■ WORK TO BE COMPLETED
All the data below needs to be retyped exactly as shown.

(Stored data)
»»

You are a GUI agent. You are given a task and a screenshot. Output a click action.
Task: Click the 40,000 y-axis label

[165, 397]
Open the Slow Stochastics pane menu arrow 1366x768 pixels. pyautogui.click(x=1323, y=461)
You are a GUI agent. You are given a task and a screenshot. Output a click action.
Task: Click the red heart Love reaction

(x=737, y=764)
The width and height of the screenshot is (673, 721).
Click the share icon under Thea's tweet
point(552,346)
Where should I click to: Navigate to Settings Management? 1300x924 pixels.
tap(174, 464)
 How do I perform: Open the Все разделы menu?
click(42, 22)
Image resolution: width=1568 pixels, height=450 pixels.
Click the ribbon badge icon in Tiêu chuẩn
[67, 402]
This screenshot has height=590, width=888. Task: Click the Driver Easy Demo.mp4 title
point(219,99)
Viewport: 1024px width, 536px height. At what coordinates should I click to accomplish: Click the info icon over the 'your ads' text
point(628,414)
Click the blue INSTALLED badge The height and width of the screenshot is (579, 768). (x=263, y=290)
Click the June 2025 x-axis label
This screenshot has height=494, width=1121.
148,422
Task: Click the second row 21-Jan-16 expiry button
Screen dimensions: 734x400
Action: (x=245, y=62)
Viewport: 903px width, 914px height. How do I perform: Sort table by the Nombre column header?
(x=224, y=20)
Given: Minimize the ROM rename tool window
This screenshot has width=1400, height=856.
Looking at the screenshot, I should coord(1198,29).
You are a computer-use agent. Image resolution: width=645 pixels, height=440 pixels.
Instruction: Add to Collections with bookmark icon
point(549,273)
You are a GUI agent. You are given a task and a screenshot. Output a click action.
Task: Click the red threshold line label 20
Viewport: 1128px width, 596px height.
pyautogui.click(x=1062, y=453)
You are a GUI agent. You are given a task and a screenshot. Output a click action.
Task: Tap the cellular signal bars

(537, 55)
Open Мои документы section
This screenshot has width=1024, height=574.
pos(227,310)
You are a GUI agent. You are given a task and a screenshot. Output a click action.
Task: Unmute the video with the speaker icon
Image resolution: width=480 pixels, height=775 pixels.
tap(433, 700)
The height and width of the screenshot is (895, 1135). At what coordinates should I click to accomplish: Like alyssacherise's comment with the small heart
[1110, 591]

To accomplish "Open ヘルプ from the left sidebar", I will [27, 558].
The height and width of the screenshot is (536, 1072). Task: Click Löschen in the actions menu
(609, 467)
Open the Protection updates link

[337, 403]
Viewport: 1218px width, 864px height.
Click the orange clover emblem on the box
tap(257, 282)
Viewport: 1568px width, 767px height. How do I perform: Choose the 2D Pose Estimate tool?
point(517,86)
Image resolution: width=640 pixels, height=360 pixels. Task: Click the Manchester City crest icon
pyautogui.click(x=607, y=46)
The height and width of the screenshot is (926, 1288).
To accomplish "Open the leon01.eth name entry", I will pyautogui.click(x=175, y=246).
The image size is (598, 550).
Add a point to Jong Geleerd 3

««

■ WRITTEN RESPONSE
You are a GUI agent. You are given a task and a screenshot. Output a click action.
Task: Click the 40,000 y-axis label

[165, 397]
Open the Slow Stochastics pane menu arrow 1366x768 pixels. pyautogui.click(x=1323, y=461)
You are a GUI agent. You are given a task and a screenshot. Output a click action.
Task: Click the red heart Love reaction

(x=737, y=764)
The width and height of the screenshot is (673, 721).
Click the share icon under Thea's tweet
point(552,346)
Where should I click to: Navigate to Settings Management? 1300x924 pixels.
tap(174, 464)
 How do I perform: Open the Все разделы menu?
click(42, 22)
Image resolution: width=1568 pixels, height=450 pixels.
Click the ribbon badge icon in Tiêu chuẩn
[67, 402]
This screenshot has height=590, width=888. Task: Click the Driver Easy Demo.mp4 title
point(219,99)
Viewport: 1024px width, 536px height. At what coordinates should I click to accomplish: Click the info icon over the 'your ads' text
point(628,414)
Click the blue INSTALLED badge The height and width of the screenshot is (579, 768). (x=263, y=290)
Click the June 2025 x-axis label
This screenshot has height=494, width=1121.
148,422
Task: Click the second row 21-Jan-16 expiry button
Screen dimensions: 734x400
Action: (x=245, y=62)
Viewport: 903px width, 914px height. How do I perform: Sort table by the Nombre column header?
(x=224, y=20)
Given: Minimize the ROM rename tool window
This screenshot has width=1400, height=856.
Looking at the screenshot, I should coord(1198,29).
You are a computer-use agent. Image resolution: width=645 pixels, height=440 pixels.
Instruction: Add to Collections with bookmark icon
point(549,273)
You are a GUI agent. You are given a task and a screenshot. Output a click action.
Task: Click the red threshold line label 20
Viewport: 1128px width, 596px height.
pyautogui.click(x=1062, y=453)
You are a GUI agent. You are given a task and a screenshot. Output a click action.
Task: Tap the cellular signal bars

(537, 55)
Open Мои документы section
This screenshot has width=1024, height=574.
pos(227,310)
You are a GUI agent. You are given a task and a screenshot. Output a click action.
Task: Unmute the video with the speaker icon
Image resolution: width=480 pixels, height=775 pixels.
tap(433, 700)
The height and width of the screenshot is (895, 1135). At what coordinates should I click to accomplish: Like alyssacherise's comment with the small heart
[1110, 591]

To accomplish "Open ヘルプ from the left sidebar", I will [27, 558].
The height and width of the screenshot is (536, 1072). Task: Click Löschen in the actions menu
(609, 467)
Open the Protection updates link

[337, 403]
Viewport: 1218px width, 864px height.
Click the orange clover emblem on the box
tap(257, 282)
Viewport: 1568px width, 767px height. How do I perform: Choose the 2D Pose Estimate tool?
point(517,86)
Image resolution: width=640 pixels, height=360 pixels. Task: Click the Manchester City crest icon
pyautogui.click(x=607, y=46)
The height and width of the screenshot is (926, 1288).
To accomplish "Open the leon01.eth name entry", I will pyautogui.click(x=175, y=246).
The image size is (598, 550).
Add a point to Jong Geleerd 3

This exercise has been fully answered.